Aber auch wenn wir kein Gedicht schreiben wollen: Rückzug ist wichtig! Unser Alltag ist so stressig, wir sind permanent erreichbar und verbunden, es ist immer etwas los. Wir sind zwar soziale Wesen, aber wir brauchen auch Abstand und Stille, um gesund zu bleiben. Für unseren Körper und Geist ist das wie Urlaub. Selbst ein kurzer Moment der Ruhe und des Durchatmens bringt schon viel: das Level des Stresshormons Cortisol sinkt, das Herz-Kreislauf-System beruhigt sich, Blutfett und Zucker werden abgebaut, der Organismus gereinigt. Begibt man sich regelmäßig in die Einsamkeit, wachsen neue Gehirnzellen in der Region des Hippocampus, was zu besserer Konzentration und Lernleistung führen kann. Aber Einsamkeit bringt auch viel für die geistige Hygiene.

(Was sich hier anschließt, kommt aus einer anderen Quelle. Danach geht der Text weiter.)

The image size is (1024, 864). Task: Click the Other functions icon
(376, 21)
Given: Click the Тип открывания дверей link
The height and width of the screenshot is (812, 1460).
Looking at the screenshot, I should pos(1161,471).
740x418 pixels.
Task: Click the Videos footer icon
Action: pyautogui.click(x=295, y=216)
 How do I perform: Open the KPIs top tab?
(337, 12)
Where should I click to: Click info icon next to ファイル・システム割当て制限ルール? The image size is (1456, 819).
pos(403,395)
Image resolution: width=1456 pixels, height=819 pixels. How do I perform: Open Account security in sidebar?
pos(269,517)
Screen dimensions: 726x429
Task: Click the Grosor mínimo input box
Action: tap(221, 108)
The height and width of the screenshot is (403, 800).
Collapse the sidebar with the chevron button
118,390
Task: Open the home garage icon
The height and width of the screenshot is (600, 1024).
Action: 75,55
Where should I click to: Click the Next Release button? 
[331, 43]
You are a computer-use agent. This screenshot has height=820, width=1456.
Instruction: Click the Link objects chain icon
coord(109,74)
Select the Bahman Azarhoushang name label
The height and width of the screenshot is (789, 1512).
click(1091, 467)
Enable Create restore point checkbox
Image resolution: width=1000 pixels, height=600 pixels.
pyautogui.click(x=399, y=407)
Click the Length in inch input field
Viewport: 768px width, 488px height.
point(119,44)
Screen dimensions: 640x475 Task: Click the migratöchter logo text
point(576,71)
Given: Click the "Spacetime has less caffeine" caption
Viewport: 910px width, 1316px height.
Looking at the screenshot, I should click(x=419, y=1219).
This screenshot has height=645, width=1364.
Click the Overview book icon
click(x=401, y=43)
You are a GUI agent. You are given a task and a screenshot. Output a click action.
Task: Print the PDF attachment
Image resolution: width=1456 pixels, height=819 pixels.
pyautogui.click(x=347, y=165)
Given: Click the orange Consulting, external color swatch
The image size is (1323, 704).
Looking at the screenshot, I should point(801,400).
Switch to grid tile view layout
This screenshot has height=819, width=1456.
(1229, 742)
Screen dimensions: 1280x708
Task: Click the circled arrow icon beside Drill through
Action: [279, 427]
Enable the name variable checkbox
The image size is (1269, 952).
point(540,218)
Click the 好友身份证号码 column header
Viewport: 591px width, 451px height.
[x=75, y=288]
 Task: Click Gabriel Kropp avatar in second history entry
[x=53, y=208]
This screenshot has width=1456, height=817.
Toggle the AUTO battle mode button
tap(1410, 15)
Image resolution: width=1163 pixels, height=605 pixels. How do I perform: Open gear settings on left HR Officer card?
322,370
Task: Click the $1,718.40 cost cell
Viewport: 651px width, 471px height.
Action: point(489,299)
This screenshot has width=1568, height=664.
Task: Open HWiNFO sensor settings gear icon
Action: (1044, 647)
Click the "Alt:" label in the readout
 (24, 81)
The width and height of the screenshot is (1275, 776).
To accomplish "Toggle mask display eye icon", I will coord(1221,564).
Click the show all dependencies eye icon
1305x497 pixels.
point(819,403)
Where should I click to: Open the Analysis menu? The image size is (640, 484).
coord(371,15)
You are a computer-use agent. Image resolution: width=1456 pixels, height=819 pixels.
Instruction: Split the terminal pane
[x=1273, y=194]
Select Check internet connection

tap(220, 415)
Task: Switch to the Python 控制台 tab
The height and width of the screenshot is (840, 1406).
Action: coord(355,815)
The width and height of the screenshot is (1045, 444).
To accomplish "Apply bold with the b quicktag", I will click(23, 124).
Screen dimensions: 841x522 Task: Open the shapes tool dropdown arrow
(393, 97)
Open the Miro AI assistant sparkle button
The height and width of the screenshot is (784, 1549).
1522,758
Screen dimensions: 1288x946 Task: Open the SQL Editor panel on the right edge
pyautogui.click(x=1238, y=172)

Nur in der Einsamkeit können wir uns wirklich mit uns selbst beschäftigen, können uns den schwierigen Fragen stellen, Entscheidungen treffen, über Dinge nachdenken, die uns quälen – und Lösungen dafür finden. Die Einsamkeit ist ein Schlüssel zu menschlichem Wachstum. Deshalb ist es wichtig, dass wir lernen, in der Einsamkeit zu verweilen, ohne uns dabei mies zu fühlen. Wir müssen gezielt immer wieder Einsamkeit und Stille suchen. Manchmal haben wir die Möglichkeit, eine mehrtägige Auszeit in den Bergen oder ein Yoga-Retreat auf einer Insel zu machen. Aber für die meisten von uns ist das als regelmäßige Lösung nicht machbar. Das geht ins Geld und wir haben Berufe, Familien, Kinder und andere Verpflichtungen. Aber wir können Einsamkeit ganz einfach in unseren Alltag einbauen.
Mit voller Absicht
Sich mit Vorsatz in die Einsamkeit begeben und Vorbereitungen treffen: Überlege dir, wann, wo und wie du dich am besten zurückziehen kannst. Terminiere Zeiten der Einsamkeit, blocke sie in deinem Kalender. Tu, was nötig ist, um mehr Einsamkeit in dein Leben zu holen.
Ausstöpseln
Einsamkeit bedeutet auch: nicht erreichbar sein. Das heißt, das Handy ist ausgeschaltet. Oder auf Flugmodus. Oder am besten gar nicht in Reichweite. Klinke dich komplett aus, zumindest für eine kurze Zeit.
Kreative Lösungen
Bastle ein „Nicht stören“-Schild, das du an deine Bürotür hängen kannst. Finde heraus, ob du den Konferenzraum täglich für ein paar Minuten haben kannst. Du sitzt im Großraumbüro? Kauf Dir Ohrstöpsel oder Lärmschutzkopfhörer, um zumindest einen kurzen innerlichen Rückzug möglich zu machen. Die Toilette kann auch eine Alternative sein. Oder du machst einen Spaziergang durch den nächsten Park. Natur ist ohnehin ein wunderbarer Ort, um Einsamkeit zu üben. Zuhause richtest du dir ein Zimmer oder eine Rückzugsecke ein.
Meditation
Die Mutter aller Rückzüge in sich selbst. Meditation ist nachweislich gesund und wir sollten alle meditieren. Fang mit fünf Minuten an, am besten gleich morgens, bevor die ganze Hektik beginnt. Und natürlich am besten täglich. Aber wenn es mal nicht klappt: mit den Schultern zucken und am nächsten Tag wieder einsteigen.